Web developers on Windows have also learned these lessons the hard way with different screen readers in different browsers: Because with IE, each is forced to do their own interpretation of HTML, at least on some level, results will undoubtedly differ.

There is a harmonization effort going on at the W3C level to make sure browsers interoperate on what they expose on each platform for different element types. However, if prominent testing tools like ChromeVox or some legacy screen readers on Windows hang on to using their own HTML interpretation methods even when there are APIs available to provide them with that information, this effort is made very very difficult and puts a big extra burden on those web developers who are making every effort to make their sites or web apps accessible.

When we started work at Mozilla to make both Firefox for Android and Firefox OS accessible, we made a conscious decision that these platforms needed to use the same API as the desktop variants. Why? Because we wanted to make absolutely sure that we deliver the same kind of information on any platform for any given HTML element or widget. Web developers can count on the fact that we at Mozilla will always ensure that if your stuff works in a desktop environment, it is highly likely that it will also speak properly on Firefox OS or through TalkBack in Firefox for Android.

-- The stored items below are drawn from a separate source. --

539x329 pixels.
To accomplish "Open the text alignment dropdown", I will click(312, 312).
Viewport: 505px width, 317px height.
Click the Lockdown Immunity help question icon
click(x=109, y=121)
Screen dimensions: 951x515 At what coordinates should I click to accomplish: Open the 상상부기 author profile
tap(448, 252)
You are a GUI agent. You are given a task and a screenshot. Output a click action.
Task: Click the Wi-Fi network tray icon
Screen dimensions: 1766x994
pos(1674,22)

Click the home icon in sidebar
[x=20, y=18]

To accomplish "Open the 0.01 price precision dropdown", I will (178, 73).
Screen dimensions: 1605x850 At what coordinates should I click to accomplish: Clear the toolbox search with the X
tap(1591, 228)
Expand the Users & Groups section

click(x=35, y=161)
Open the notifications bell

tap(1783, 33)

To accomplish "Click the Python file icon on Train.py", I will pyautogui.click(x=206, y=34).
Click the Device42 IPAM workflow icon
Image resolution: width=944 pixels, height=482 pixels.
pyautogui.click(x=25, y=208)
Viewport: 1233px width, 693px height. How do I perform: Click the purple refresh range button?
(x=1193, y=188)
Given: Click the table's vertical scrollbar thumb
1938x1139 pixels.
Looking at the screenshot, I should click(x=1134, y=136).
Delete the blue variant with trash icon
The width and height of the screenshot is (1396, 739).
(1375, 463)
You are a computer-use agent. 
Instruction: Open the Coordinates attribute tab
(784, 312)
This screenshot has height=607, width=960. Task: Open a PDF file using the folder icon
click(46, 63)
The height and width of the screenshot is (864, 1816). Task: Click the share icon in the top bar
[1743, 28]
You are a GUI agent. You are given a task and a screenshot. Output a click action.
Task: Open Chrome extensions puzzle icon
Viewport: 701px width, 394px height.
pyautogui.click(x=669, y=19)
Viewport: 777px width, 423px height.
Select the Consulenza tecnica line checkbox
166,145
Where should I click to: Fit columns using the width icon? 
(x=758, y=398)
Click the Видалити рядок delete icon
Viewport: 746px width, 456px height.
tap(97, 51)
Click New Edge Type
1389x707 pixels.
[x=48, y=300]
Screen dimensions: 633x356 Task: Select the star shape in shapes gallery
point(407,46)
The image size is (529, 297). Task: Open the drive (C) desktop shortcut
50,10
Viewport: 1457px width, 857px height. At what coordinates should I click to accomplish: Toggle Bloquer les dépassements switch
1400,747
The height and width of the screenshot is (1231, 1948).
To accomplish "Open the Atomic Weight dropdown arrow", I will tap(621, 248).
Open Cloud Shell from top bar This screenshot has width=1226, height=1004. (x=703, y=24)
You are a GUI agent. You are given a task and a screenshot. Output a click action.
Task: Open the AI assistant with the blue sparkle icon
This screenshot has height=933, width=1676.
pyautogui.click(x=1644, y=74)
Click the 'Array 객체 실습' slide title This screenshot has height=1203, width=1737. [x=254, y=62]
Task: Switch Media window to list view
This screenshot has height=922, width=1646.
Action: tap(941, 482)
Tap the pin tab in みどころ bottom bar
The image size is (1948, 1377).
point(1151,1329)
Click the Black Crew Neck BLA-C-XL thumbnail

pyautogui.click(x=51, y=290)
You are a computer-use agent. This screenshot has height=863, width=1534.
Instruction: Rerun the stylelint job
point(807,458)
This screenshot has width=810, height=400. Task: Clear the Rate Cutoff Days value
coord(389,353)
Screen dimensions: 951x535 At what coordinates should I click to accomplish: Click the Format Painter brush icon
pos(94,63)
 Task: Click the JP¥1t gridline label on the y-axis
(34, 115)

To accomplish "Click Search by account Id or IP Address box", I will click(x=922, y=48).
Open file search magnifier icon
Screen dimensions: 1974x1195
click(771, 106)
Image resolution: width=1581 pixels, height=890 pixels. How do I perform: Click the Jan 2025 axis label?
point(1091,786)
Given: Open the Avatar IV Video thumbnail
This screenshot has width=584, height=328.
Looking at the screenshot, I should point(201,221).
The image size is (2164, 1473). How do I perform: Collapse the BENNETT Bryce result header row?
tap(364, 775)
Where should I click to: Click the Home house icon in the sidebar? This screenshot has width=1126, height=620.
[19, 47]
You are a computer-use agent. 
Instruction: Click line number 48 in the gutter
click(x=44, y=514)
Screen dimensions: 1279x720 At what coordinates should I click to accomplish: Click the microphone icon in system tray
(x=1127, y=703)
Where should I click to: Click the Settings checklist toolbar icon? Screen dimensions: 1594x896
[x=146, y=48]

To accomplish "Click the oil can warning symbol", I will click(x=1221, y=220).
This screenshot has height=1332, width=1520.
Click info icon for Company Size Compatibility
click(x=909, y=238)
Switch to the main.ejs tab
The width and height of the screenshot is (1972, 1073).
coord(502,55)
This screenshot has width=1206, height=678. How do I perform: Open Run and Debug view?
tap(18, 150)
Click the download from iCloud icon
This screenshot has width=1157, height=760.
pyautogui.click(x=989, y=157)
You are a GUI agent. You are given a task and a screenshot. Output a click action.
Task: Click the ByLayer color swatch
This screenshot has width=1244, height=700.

That is why our JS bridge does not use its own DOM access methods, so there are no interpretation gaps and API diversities.

And here’s my pledge to all who still use their own DOM scraping methods on whichever platform: Stop using them! If you have an API available by the browser, use that whenever possible! You will make your product less prone to changes or additions in the HTML spec and supported elements. As an example: Does anyone remember earlier versions of the most prominent screen reader on Windows which suddenly stopped exposing certain Facebook content because Facebook started using header and footer elements? The screen reader didn’t know about those and ignored everything contained within the opening and closing tags of those elements. It required users to buy an expensive upgrade to get a fix for that problem, if I remember correctly. NVDA and Orca users with Firefox, on the other hand, simply continued to enjoy full web access to Facebook when this change occurred, because Firefox accessibility already knew how to deal with the header and footer elements and told NVDA and Orca everything they needed to know.

On the other hand, if you are using DOM scraping because you find that something is missing in the APIs provided by the browser, work with the browser vendor! Identify the gaps! Take the proposals to close those gaps to the standards bodies at the W3C or the HTML accessibility task force! If you’re encountering that gap, it is very likely others will, too!

And last but not least: Help provide web developers with a safer environment to work in! Web apps on the desktop and mobile operating systems are becoming more and more important every day! Help to ensure people can provide accessible solutions that benefit all by not making their lives unnecessarily hard!